El término ukiyo-e, literalmente «pinturas del mundo flotante», hace referencia a un género del arte japonés que floreció en el período Edo (1600-1868). Como indica la frase «mundo flotante», el ukiyo-e, con sus orígenes en la cosmovisión efímera del Budismo, capturaba la dinámica fugaz de la vida urbana contemporánea. Si bien eran asequibles y satisfacían los gustos de la «gente común», estos grabados tienen detalles artísticos y técnicos de una sofisticación impresionante. Sus temas comprenden desde retratos de cortesanas y actores hasta la literatura clásica. Shunshō (1726–1793) fue un artista destacado de la escuela Katsukawa, que enfatizaba el realismo por encima de retratos idealistas u oníricos de temas tradicionales de ukiyo-e. Ayudó a desarrollar los nishiki-e (grabados a todo color) en 1765, junto con el artista Suzuki Harunobu. En 1770, Shunshō revolucionó los grabados de actores al introducir los nigao-e, retratos de medio cuerpo con detalles de los rasgos faciales, en lugar de los convencionales de cuerpo entero. Este grabado, del actor Ichikawa Danzō, pertenece a la serie Ehon Butai Ōgi (Libro de ilustraciones de actores en abanicos), con la cual demostró este estilo por primera vez.

Crías de pescado blanco

Se desarrolló un nuevo estilo de poesía, menos formal, denominado haikai (sucesión de poemas) en las localidades de Kioto, Osaka y Edo del Japón del siglo XVII. El haikai también era una actividad social: se realizaban normalmente fiestas de sucesión de poemas en hogares o en restaurantes. Estas reuniones de poetas daban lugar a encargos privados de xilografías, denominadas surimono (tema grabado), que ilustraban los poemas representativos del círculo. El objetivo de ambos, por lo general, era distinguir el conocimiento de cierta «información privilegiada» por parte de una audiencia culta e instruida. Debido a que los surimono no eran concebidos para la venta sino como regalos, los artistas, grabadores e impresores los producían con extremo cuidado. Los productos finales se encuentran, en muchos casos, entre los más bellos ejemplos del arte de la xilografía. Este grabado de Ryūryūkyo Shinsai (circa 1764-1820) es una naturaleza muerta: vegetales cortados y una cacerola con peces hielo en una bandeja.
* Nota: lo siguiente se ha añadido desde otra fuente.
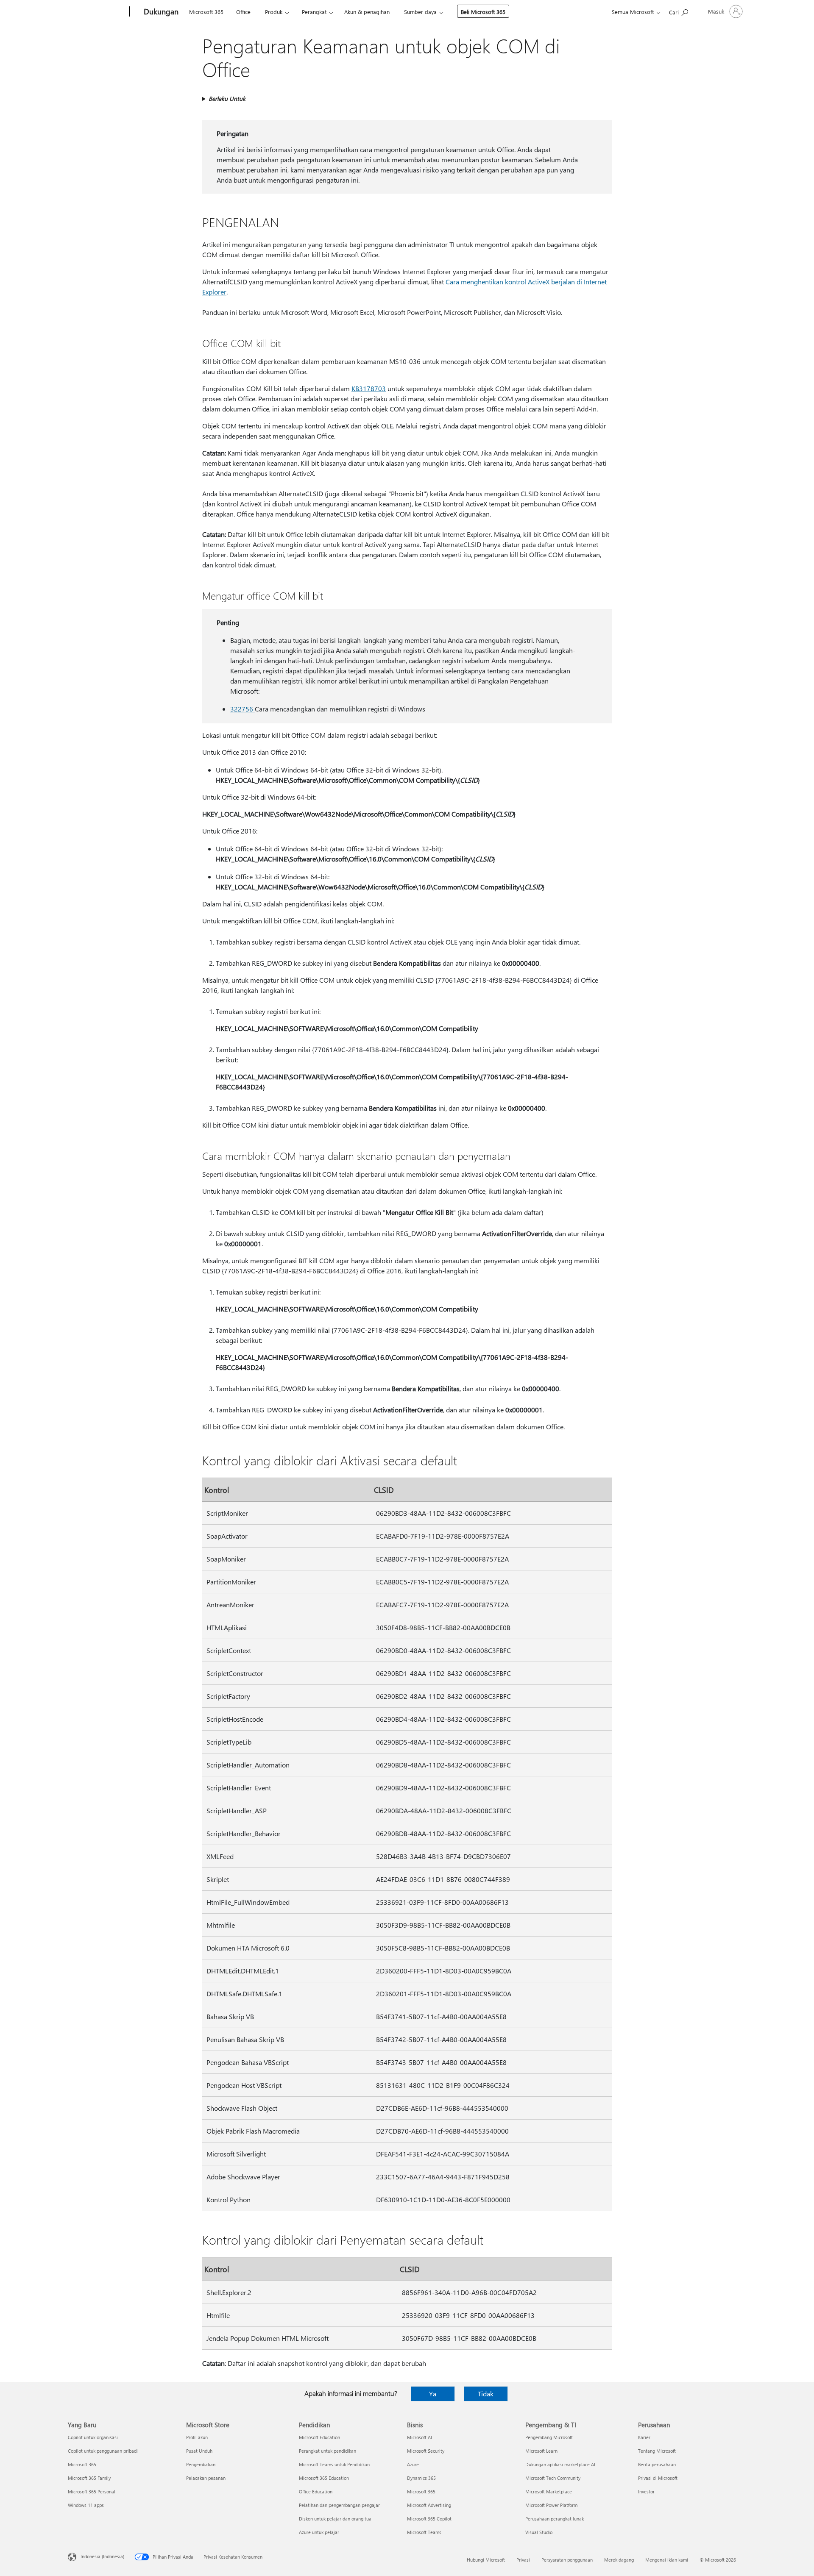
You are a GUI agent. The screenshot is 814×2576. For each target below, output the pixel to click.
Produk (273, 11)
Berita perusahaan (657, 2464)
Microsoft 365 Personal (91, 2491)
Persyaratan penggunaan (567, 2560)
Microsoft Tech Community (552, 2478)
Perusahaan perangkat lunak (554, 2518)
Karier (644, 2437)
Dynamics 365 (421, 2478)
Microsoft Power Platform (551, 2505)
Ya (432, 2393)
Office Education (315, 2491)
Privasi (523, 2560)
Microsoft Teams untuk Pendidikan (334, 2464)
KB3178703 (368, 388)
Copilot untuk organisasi (93, 2437)
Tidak (485, 2393)
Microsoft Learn (541, 2451)
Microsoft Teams (424, 2532)
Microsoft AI (419, 2437)
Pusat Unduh (199, 2451)
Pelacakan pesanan (206, 2478)
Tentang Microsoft (657, 2451)
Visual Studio (538, 2532)
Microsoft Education (319, 2437)
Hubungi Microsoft (486, 2560)
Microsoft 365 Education (324, 2478)
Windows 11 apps (86, 2505)
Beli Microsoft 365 (483, 11)
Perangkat (314, 11)
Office (243, 11)
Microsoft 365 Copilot (429, 2518)
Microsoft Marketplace (548, 2491)
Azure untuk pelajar (319, 2532)
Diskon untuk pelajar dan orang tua (335, 2518)
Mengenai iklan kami (666, 2560)
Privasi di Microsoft (657, 2478)
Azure (413, 2464)
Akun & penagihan (367, 11)
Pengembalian (200, 2464)
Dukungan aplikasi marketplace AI (560, 2464)
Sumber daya (420, 11)
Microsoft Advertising (429, 2505)
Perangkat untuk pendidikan (327, 2451)
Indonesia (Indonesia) (102, 2556)
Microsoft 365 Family (89, 2478)
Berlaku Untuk (227, 98)
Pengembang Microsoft (549, 2437)
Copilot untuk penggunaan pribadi (103, 2451)
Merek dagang (619, 2560)
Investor (646, 2491)
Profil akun (197, 2437)
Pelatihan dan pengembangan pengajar (339, 2505)
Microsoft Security (425, 2451)
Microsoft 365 (206, 11)
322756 (242, 708)
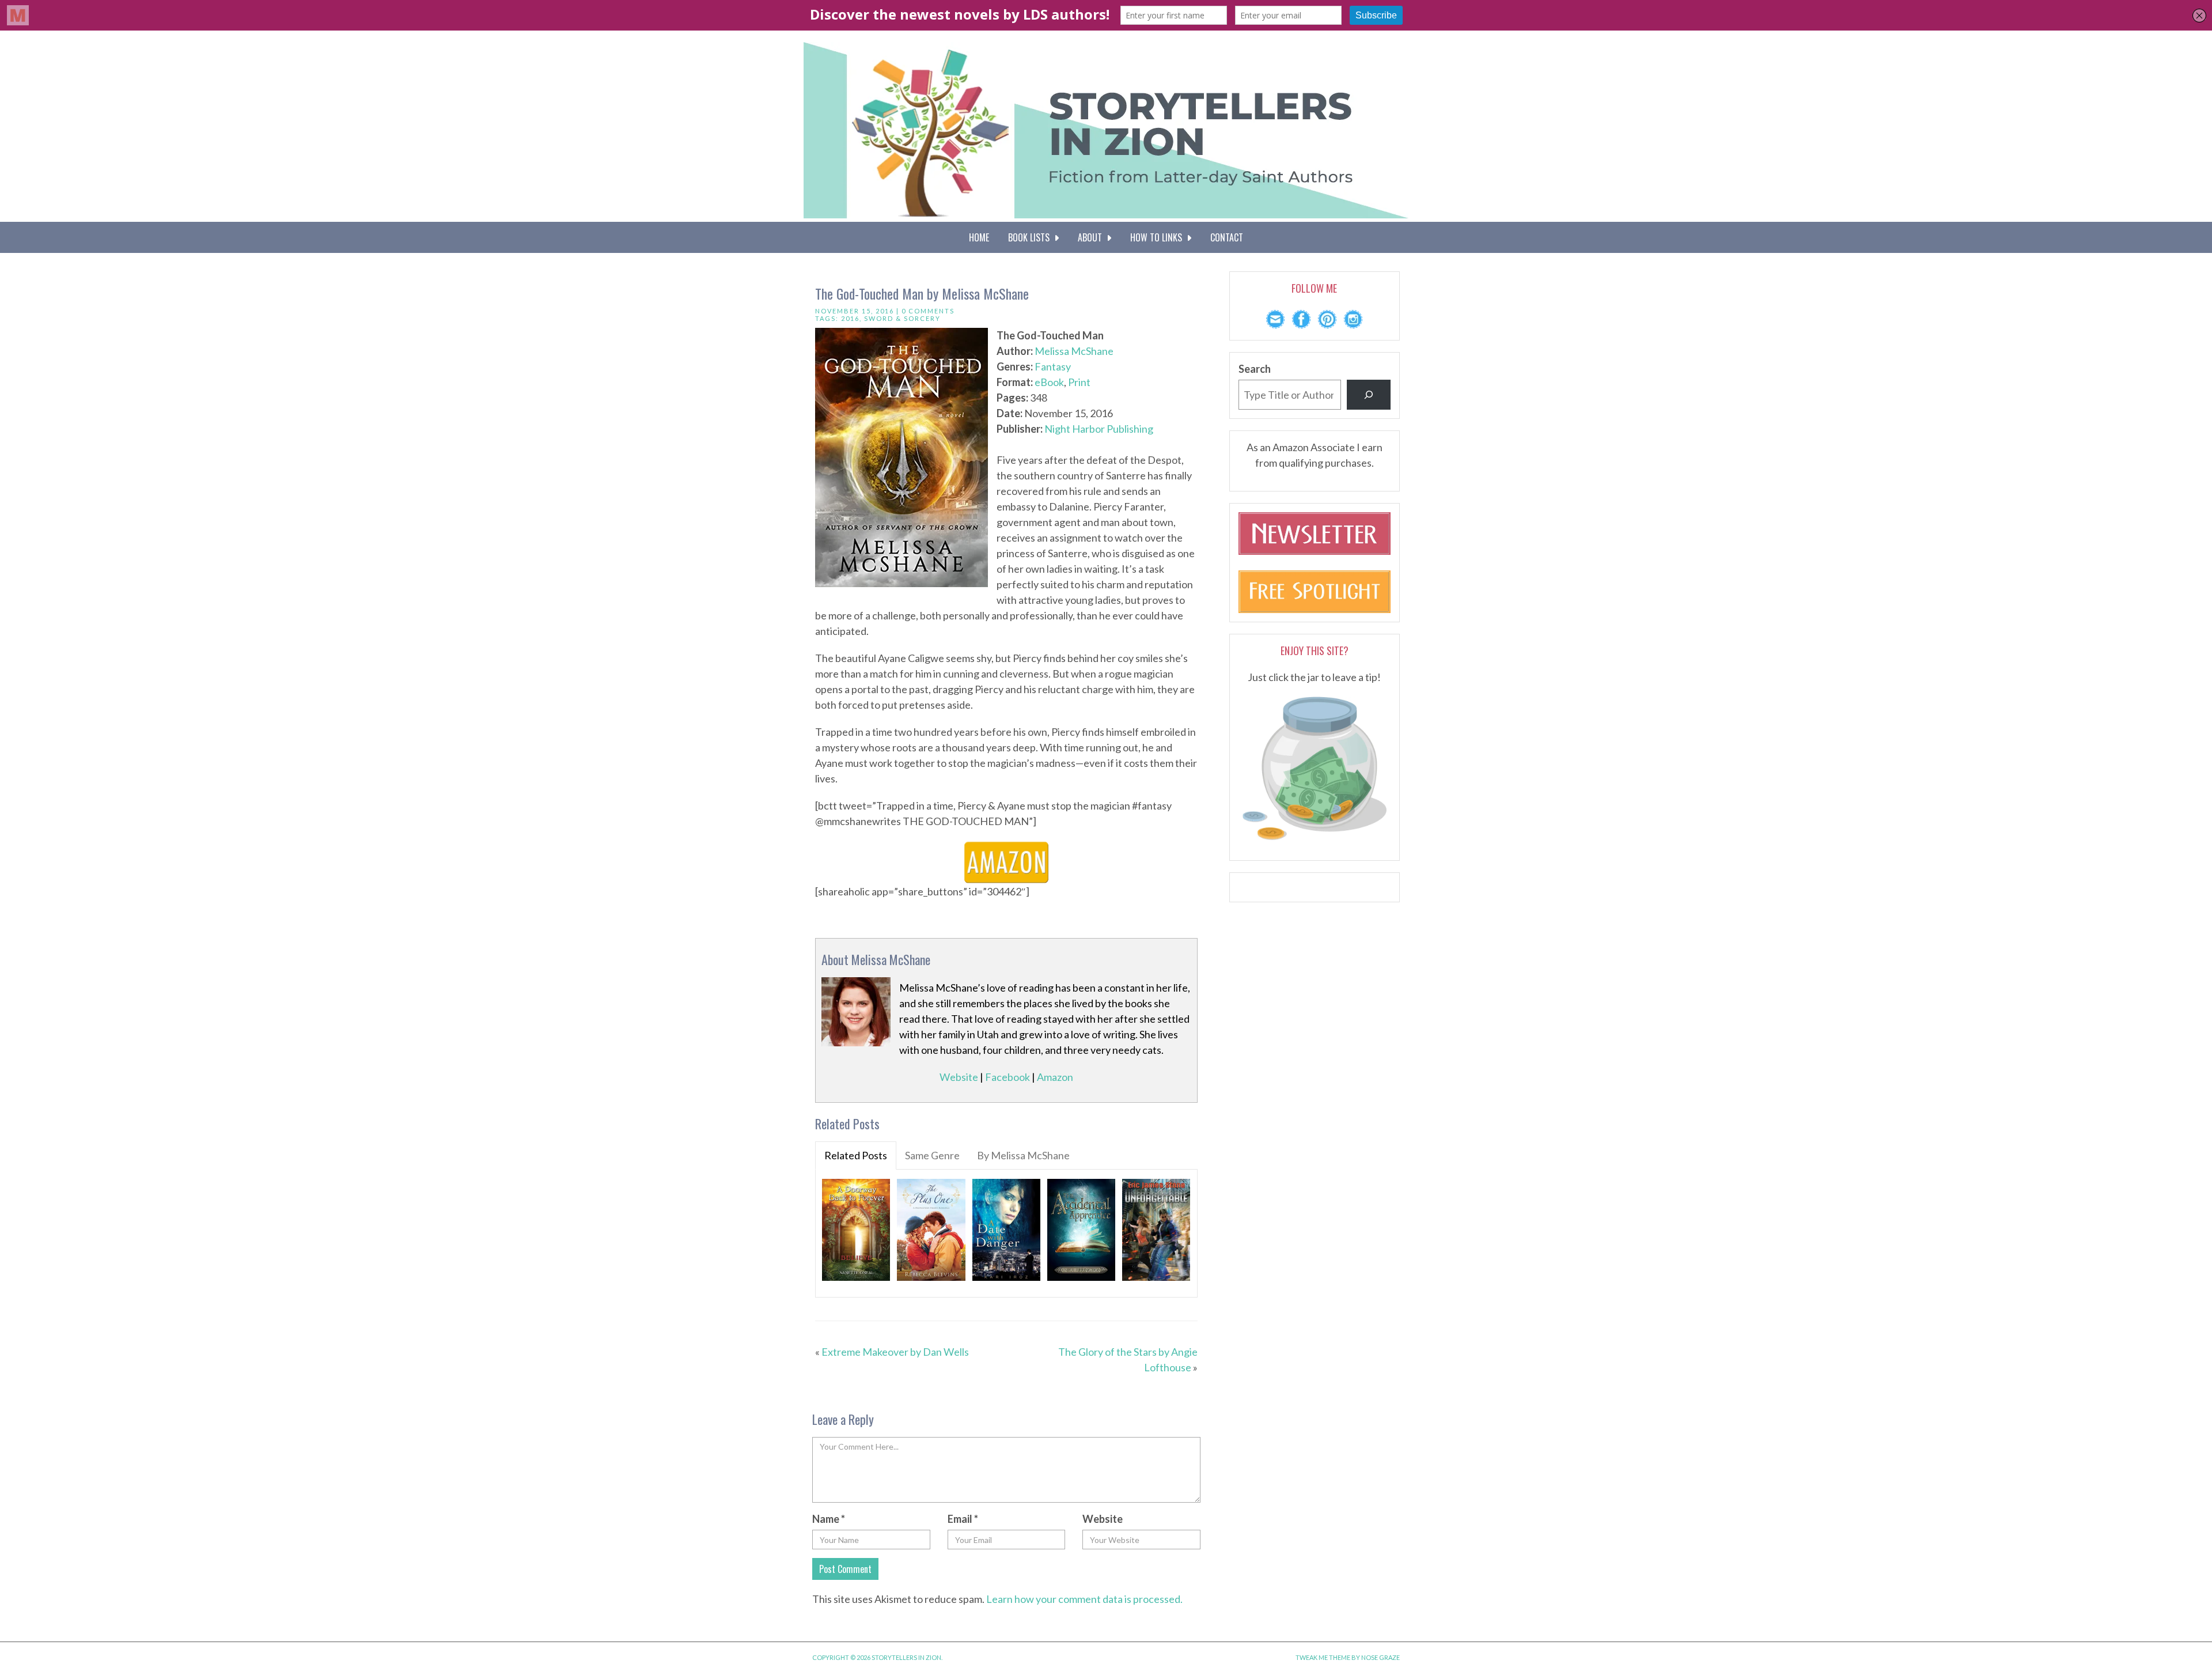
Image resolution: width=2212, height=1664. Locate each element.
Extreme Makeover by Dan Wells (895, 1351)
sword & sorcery (902, 318)
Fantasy (1053, 366)
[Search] (1369, 395)
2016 (850, 318)
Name (828, 1518)
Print (1079, 382)
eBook (1049, 382)
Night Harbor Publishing (1098, 428)
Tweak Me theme (1323, 1657)
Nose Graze (1380, 1657)
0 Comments (928, 311)
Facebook (1007, 1077)
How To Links (1158, 237)
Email (963, 1518)
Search (1254, 368)
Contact (1226, 237)
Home (979, 237)
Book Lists (1031, 237)
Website (959, 1077)
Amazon (1055, 1077)
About (1092, 237)
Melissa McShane (1074, 351)
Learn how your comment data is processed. (1084, 1599)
La traducción del poema de Dontontei Wataru (fallecido en 1822) de este surimono dice: «Pez del hielo (se cocina) como la nieve que se derrite / El vino reconforta mi pecho plácidamente / Me siento como un arroyo de mil monedas de oro».

Un Samurai bebiendo sake

El término ukiyo-e, literalmente «pinturas del mundo flotante», hace referencia a un género del arte japonés que floreció en el período Edo (1600-1868). Como indica la frase «mundo flotante», el ukiyo-e, con sus orígenes en la cosmovisión efímera del Budismo, capturaba la dinámica fugaz de la vida urbana contemporánea. Si bien eran asequibles y satisfacían los gustos de la «gente común», estos grabados tienen detalles artísticos y técnicos de una sofisticación impresionante. Sus temas comprenden desde retratos de cortesanas y actores hasta la literatura clásica. Este es un boceto que puede haber sido pensado para un diseño de xilografía. El estilo recuerda al trabajo de Tsukioka Yoshitoshi (1839-1892), especialmente en la representación gráfica de las heridas del guerrero. Entre otros estilos, Yoshitoshi creó una serie de grabados que se conocen como «grabados sangrientos» ya que el énfasis está en los actos sangrientos representados. Usaba el mismo tipo de trazo nervioso para dar múltiples perfiles a sus formas. En la base de la imagen hay un dibujo separado de una cabeza, en una aguada cuidada en tonos rojos y negros.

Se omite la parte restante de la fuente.